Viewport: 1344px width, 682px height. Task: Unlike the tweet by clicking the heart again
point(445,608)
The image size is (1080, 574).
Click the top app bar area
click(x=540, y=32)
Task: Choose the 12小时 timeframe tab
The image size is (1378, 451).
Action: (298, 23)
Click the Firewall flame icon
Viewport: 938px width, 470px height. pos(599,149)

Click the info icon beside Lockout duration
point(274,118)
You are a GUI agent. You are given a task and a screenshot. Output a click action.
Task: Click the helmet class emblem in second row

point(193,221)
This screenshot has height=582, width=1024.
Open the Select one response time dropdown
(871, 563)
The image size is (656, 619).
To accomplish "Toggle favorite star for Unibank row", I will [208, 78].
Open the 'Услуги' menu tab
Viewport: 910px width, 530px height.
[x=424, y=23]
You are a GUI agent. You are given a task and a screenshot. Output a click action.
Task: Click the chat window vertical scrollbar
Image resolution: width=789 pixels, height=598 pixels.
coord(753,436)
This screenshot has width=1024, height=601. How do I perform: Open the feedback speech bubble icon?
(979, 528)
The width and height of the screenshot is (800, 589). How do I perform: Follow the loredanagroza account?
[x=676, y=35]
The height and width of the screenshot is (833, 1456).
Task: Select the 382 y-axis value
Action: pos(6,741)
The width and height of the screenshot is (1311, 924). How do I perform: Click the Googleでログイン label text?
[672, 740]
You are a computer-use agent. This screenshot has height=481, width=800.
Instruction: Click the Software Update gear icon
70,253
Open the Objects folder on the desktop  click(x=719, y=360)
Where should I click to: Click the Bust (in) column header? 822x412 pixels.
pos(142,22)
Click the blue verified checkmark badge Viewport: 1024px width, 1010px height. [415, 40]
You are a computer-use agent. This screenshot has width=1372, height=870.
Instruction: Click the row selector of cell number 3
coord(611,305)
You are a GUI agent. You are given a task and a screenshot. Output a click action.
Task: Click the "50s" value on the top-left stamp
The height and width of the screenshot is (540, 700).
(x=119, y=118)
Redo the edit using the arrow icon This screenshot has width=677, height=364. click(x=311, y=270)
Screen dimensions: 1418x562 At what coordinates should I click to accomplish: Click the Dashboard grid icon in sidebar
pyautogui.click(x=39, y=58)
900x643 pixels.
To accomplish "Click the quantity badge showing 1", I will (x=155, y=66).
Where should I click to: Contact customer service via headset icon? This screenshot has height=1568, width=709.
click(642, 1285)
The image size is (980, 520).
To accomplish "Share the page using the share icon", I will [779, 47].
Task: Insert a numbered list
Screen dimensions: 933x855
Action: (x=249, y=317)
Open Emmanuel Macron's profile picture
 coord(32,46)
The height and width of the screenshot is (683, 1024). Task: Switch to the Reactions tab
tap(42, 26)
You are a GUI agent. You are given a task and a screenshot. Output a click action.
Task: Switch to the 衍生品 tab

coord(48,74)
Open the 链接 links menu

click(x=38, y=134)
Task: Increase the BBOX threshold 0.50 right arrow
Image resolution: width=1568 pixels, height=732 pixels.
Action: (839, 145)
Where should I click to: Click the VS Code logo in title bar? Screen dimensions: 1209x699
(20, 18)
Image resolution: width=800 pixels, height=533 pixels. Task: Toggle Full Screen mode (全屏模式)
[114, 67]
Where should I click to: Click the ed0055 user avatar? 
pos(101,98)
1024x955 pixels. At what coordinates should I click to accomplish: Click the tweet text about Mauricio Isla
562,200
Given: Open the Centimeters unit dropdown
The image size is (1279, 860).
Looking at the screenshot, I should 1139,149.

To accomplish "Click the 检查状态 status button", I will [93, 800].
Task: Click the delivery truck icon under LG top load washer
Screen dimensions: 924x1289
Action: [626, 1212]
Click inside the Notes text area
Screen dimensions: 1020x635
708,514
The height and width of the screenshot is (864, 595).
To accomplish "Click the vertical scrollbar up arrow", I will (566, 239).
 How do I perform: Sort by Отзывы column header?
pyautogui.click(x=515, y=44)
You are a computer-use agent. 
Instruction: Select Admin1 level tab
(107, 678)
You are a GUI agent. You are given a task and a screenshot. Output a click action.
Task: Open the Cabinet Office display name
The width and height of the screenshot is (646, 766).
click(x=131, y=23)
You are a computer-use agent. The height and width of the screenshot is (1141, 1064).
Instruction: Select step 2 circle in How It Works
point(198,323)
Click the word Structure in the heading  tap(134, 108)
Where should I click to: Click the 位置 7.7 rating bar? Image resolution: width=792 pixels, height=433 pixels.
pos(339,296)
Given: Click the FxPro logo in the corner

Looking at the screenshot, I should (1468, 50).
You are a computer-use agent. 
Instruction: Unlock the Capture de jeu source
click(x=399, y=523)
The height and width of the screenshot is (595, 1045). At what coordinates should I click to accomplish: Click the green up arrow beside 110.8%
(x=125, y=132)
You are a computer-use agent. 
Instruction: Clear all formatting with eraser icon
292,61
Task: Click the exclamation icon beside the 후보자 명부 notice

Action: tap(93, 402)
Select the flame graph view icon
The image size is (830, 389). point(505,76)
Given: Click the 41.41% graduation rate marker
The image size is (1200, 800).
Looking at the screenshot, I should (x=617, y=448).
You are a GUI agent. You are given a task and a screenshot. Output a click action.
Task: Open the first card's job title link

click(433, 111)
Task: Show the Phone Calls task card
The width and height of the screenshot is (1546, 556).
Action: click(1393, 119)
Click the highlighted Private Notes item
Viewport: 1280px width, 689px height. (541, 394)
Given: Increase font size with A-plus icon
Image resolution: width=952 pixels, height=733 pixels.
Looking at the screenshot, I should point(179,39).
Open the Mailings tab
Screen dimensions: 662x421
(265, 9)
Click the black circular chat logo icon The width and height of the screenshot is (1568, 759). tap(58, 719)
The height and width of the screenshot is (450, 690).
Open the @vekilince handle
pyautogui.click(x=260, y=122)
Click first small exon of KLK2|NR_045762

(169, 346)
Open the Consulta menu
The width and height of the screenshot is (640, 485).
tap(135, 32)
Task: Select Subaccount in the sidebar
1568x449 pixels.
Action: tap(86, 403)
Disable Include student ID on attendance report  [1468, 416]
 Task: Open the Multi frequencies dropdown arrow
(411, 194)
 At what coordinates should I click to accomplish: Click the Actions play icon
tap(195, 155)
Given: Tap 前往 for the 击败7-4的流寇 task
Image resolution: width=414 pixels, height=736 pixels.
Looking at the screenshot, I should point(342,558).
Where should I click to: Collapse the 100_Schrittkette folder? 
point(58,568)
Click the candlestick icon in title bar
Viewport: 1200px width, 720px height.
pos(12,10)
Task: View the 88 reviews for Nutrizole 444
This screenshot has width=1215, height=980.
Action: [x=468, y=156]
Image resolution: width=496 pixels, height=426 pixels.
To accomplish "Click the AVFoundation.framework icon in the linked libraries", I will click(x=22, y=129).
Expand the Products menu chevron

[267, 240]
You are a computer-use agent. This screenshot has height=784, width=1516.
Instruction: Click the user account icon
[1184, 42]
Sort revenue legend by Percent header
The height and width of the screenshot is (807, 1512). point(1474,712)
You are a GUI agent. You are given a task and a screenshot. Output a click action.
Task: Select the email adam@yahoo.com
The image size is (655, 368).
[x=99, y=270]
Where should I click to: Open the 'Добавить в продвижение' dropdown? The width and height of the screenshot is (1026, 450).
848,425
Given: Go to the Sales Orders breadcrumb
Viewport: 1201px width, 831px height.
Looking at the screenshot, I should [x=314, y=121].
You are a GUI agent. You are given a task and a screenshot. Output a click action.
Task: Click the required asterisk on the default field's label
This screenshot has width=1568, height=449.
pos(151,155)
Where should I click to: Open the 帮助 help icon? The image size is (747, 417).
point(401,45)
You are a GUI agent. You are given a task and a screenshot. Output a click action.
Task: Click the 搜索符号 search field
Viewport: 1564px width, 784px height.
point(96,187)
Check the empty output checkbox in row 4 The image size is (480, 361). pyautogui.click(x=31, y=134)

-*-

● **EXERCISE AIM**
Your response should hold the lines from the first line of the entries above through the line with "Task: Click the chat", each retyped exactly, and nothing else.

● **FINAL ANSWER**
Viewport: 1344px width, 682px height. Task: Unlike the tweet by clicking the heart again
point(445,608)
The image size is (1080, 574).
Click the top app bar area
click(x=540, y=32)
Task: Choose the 12小时 timeframe tab
The image size is (1378, 451).
Action: (298, 23)
Click the Firewall flame icon
Viewport: 938px width, 470px height. pos(599,149)

Click the info icon beside Lockout duration
point(274,118)
You are a GUI agent. You are given a task and a screenshot. Output a click action.
Task: Click the helmet class emblem in second row

point(193,221)
This screenshot has height=582, width=1024.
Open the Select one response time dropdown
(871, 563)
The image size is (656, 619).
To accomplish "Toggle favorite star for Unibank row", I will [208, 78].
Open the 'Услуги' menu tab
Viewport: 910px width, 530px height.
[x=424, y=23]
You are a GUI agent. You are given a task and a screenshot. Output a click action.
Task: Click the chat window vertical scrollbar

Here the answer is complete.